I did the opposite of de-centering. For anyone who may have read that post and felt bewildered or abandoned by the angle I took, I apologize. Look, I don’t have a neat little story to tell about this, just fragments and observations.
- Context is important. In any direct response to people of color, I’d like to think that my angle and tone would not be what it was in that post three days ago. My intent was to get my thoughts down and to approach the story from a personal angle.
- That being said, in an environment where people are processing very raw emotions about what happened to Christian Cooper, I would have been well-served to not post that response publicly right away.
- I underestimated the personal impact of the story on people, and that was tone-deaf of me. The subtext of the angle I took on the post was that, hey, Christian is fine, nobody got hurt, Amy got fired and had her dog taken away. So no harm done, now let me be the professor and talk about how this incident fits into the larger picture of racism in America, which is something that I do have experience with on the producer side.

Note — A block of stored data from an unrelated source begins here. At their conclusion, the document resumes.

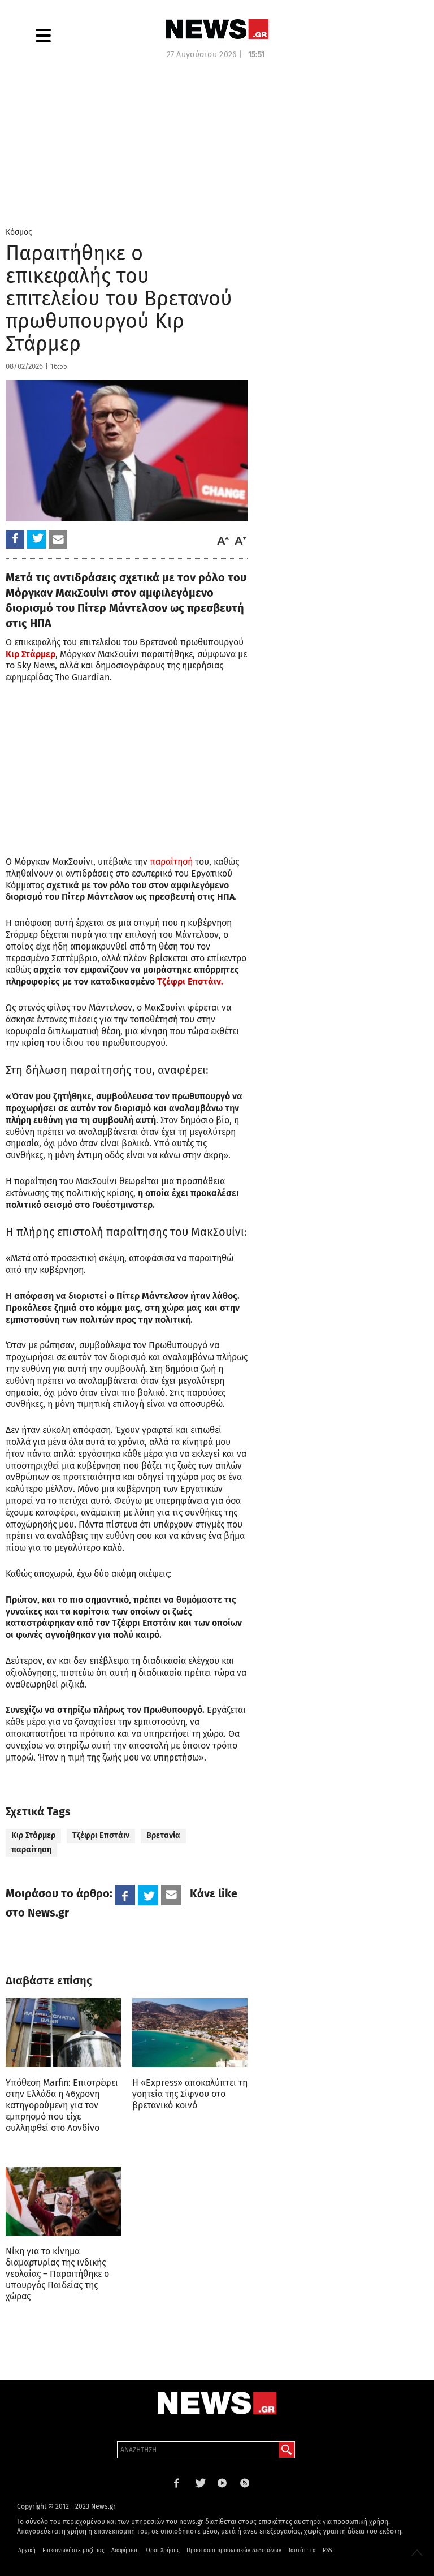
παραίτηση (31, 1849)
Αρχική (27, 2550)
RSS (327, 2550)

- I take it as a given that my voice is the voice of a white man and nothing else. I can’t give voice to others, and I can’t speak for others. That leaves me to discuss the things that I know about. De-centering the conversation means I have nothing to discuss, unless I want to take the tack of the article I read and tell other allies to shush, say you’re sorry, and move on.
- I’m not going to mince words. Racial injustice is one of the main sources of fuel for my desire to write in the first place. It’s a quandary I can’t think or write my way out of. So I’m always going to butt up against this barrier of lived personal experience and hurt when talking about these issues.
- It wasn’t easy confessing that my father used racial slurs. There’s lots of people on my social media that knew my father and probably judged me (or would judge me if they read it) harshly for telling something personal like that about him. I’ve been sitting on a lot of resentment for my father, including resentment for the fact that he put me in a position where I either had to sit on that knowledge (and other knowledge) or reveal his ugly secrets to the world. The way I see it, if you share your life with me, our experiences become shared experiences, which means they’re just as much mine to share as yours. Nobody alive knows my father as well as I do, so I felt entitled to share that experience.
- At the same time, it was an ugly attention-grab to lead off my post with that revelation. I conceived of it as a bold way to personalize the evil of racism, which is hiding in plain view for many of us. But I also see it in retrospect as just another lurid clickbait lede on the internet.
- What makes me the most paranoid and anxious about the post is the deafening silence. I was proud of the post when I first wrote it, and shared it on my timeline and my story. I spent several hours weaving together my thoughts, and thought I had really nailed my angle. I received one comment and one like (from the same person), and nothing further. Nobody yelled at me, nobody congratulated me, nobody gave me constructive criticism. This is the farthest thing from de-centering the conversation, but if I messed up, I need somebody, anybody, to disagree with me or correct me.
- I think the most likely scenario is that my post was senseless and represents a conversation (much like this one perhaps) that should have just remained in my head.
- The parallel track to all of this is that I’m trying to create content. I’m forcing myself to write when an idea strikes me, and I just don’t feel motivated to write things that no one else can see. Maybe I should just be honest and trade in my ally card and admit that I’m trying to get published, and that I’m trying to get views and clicks to encourage myself to keep writing.